After finding the line with "Click the Short Story Guide title" in the entries below, retype exactly each line from there through the line with "Given: Click the 40$ price on first card", including that final line.

SOURCE DATA »
-.-.-
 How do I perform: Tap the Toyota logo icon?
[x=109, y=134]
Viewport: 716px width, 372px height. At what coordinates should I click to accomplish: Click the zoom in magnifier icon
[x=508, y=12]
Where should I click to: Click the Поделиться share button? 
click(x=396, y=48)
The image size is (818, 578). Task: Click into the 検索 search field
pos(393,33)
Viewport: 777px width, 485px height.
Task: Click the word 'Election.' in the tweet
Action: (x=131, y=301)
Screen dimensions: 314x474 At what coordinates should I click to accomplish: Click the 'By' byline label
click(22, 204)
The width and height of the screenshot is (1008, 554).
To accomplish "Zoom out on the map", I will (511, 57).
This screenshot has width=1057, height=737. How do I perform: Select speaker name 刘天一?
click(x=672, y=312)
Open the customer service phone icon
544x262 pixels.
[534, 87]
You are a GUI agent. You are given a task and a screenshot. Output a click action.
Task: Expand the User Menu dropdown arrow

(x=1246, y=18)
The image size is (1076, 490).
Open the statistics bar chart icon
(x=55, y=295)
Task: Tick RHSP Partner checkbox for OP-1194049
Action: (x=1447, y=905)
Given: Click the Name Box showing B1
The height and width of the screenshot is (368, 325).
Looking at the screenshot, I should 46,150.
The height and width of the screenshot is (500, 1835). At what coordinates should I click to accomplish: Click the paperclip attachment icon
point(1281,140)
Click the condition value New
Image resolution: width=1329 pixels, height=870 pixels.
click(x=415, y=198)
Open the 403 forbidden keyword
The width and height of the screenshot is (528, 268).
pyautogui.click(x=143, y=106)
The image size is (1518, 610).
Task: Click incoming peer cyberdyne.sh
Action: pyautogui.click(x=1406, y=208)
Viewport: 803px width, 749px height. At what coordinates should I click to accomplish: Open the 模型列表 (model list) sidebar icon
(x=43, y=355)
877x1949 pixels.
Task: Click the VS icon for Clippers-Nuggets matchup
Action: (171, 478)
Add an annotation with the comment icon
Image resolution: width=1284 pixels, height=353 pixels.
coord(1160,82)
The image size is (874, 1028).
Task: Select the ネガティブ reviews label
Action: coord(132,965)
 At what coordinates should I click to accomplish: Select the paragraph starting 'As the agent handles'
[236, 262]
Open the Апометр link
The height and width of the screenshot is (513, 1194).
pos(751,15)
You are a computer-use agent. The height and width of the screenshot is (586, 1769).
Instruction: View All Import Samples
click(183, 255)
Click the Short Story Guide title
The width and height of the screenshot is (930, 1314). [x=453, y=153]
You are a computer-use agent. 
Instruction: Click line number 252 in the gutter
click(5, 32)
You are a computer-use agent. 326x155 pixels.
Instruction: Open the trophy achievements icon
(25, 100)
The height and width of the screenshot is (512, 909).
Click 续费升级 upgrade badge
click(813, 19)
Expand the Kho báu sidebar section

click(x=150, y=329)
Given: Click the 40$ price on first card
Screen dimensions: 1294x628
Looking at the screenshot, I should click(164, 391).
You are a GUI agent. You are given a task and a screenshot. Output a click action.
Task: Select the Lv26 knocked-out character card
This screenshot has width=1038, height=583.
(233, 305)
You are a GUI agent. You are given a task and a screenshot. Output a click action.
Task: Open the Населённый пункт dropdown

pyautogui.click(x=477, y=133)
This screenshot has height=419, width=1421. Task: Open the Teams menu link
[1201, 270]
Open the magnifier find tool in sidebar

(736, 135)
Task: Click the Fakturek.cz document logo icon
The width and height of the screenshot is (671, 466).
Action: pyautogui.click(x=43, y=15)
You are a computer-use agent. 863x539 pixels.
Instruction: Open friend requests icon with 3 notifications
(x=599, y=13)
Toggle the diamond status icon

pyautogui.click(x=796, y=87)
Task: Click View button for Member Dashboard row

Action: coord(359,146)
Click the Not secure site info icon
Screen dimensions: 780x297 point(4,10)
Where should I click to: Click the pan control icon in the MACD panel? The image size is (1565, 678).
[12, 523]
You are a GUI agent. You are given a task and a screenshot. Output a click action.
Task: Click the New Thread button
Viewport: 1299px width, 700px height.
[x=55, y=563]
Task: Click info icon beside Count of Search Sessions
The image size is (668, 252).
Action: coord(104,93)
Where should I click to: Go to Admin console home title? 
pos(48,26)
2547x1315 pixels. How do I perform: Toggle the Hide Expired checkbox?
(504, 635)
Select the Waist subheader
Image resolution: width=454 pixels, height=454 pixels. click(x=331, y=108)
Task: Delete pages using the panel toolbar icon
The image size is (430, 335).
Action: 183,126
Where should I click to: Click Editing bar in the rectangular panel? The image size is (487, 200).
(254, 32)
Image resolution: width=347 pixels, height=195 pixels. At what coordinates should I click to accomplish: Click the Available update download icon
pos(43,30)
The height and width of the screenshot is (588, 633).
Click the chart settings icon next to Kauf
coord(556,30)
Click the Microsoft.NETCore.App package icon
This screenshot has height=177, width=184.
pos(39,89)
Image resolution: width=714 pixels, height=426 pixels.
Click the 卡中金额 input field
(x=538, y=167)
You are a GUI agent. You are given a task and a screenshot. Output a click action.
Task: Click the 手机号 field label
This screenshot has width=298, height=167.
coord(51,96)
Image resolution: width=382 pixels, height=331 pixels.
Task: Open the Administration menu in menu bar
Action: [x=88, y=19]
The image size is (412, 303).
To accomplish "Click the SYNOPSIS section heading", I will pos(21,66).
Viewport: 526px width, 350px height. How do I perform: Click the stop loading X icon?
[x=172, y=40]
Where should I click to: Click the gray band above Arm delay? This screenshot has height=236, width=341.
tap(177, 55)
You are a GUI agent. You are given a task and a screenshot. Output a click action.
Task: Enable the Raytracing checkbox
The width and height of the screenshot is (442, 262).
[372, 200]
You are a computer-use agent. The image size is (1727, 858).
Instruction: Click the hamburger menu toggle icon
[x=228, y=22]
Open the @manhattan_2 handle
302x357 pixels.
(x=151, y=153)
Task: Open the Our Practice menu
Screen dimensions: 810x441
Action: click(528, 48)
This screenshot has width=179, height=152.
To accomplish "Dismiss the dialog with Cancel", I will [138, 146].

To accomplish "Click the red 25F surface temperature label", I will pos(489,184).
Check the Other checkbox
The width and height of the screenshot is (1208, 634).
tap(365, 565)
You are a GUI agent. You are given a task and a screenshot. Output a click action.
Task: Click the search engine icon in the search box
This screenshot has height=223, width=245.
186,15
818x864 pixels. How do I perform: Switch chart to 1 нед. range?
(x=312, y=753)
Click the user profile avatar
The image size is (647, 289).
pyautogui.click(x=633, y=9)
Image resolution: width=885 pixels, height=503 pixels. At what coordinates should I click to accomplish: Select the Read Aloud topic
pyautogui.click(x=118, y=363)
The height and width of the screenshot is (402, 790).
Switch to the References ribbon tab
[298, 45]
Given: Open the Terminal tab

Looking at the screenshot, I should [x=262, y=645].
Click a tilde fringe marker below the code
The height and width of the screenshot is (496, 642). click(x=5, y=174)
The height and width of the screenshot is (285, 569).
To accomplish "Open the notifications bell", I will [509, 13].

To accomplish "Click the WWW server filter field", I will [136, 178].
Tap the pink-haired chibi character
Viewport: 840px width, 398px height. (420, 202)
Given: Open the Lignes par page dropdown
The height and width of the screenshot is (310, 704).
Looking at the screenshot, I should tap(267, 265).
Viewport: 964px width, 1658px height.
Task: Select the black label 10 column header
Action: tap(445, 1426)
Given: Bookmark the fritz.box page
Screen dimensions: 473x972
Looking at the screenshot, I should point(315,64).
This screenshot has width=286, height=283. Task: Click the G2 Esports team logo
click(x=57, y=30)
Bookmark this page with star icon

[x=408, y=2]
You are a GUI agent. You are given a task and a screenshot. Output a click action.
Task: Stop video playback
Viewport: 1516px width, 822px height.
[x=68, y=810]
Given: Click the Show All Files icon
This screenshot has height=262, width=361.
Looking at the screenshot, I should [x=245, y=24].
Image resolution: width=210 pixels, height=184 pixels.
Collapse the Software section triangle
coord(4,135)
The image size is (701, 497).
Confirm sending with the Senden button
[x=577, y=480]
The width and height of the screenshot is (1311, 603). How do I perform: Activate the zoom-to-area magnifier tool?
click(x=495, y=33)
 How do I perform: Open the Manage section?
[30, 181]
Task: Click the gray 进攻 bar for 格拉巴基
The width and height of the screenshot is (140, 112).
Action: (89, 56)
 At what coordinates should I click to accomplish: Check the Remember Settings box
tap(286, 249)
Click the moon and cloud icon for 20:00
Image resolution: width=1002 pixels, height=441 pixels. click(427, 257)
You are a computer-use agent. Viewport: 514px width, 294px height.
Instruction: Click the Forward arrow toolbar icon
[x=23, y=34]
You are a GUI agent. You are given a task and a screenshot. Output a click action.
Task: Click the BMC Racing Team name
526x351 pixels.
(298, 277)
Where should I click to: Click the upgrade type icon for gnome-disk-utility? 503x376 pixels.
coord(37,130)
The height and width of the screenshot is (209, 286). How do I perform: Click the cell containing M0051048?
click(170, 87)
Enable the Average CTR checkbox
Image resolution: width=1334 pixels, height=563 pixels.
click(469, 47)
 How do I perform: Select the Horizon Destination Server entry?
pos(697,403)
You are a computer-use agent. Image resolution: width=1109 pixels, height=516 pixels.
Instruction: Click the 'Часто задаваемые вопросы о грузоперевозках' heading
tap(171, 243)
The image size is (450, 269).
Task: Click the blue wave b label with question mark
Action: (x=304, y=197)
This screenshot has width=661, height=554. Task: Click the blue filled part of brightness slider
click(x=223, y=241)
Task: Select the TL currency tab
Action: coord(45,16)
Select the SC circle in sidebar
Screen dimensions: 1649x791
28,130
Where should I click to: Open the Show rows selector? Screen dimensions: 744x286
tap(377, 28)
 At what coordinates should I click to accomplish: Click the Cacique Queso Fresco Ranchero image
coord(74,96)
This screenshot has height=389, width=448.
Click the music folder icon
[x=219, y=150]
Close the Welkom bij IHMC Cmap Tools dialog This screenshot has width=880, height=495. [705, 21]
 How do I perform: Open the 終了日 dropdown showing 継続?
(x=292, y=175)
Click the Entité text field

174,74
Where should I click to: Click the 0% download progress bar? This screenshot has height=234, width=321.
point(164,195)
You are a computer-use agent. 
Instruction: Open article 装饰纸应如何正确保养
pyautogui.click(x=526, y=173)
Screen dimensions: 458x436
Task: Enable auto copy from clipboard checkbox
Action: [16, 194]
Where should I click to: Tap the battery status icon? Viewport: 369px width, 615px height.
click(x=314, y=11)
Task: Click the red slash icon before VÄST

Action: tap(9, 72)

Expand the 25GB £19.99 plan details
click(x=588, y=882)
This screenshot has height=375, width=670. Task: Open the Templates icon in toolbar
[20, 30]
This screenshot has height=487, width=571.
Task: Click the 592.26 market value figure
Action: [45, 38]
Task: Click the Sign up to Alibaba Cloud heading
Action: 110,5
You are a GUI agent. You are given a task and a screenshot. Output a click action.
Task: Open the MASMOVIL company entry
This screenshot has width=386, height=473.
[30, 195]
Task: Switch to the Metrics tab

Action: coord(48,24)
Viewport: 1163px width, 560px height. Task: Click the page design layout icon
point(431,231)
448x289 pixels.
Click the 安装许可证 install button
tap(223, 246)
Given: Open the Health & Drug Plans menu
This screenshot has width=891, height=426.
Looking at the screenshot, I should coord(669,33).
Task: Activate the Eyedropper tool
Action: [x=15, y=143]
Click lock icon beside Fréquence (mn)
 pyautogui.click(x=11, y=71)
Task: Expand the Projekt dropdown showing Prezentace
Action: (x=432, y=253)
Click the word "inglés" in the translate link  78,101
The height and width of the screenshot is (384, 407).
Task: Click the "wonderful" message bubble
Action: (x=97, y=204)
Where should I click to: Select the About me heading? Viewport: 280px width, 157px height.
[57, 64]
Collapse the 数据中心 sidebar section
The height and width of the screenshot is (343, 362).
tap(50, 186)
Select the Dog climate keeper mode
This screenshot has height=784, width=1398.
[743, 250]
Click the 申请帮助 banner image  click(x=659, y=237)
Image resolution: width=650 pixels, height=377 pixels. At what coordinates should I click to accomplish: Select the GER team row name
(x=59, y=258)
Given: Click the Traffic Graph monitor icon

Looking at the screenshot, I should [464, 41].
-.-.-
YOUR RESPONSE »
Click the Short Story Guide title
The width and height of the screenshot is (930, 1314). [x=453, y=153]
You are a computer-use agent. 
Instruction: Click line number 252 in the gutter
click(5, 32)
You are a computer-use agent. 326x155 pixels.
Instruction: Open the trophy achievements icon
(25, 100)
The height and width of the screenshot is (512, 909).
Click 续费升级 upgrade badge
click(813, 19)
Expand the Kho báu sidebar section

click(x=150, y=329)
Given: Click the 40$ price on first card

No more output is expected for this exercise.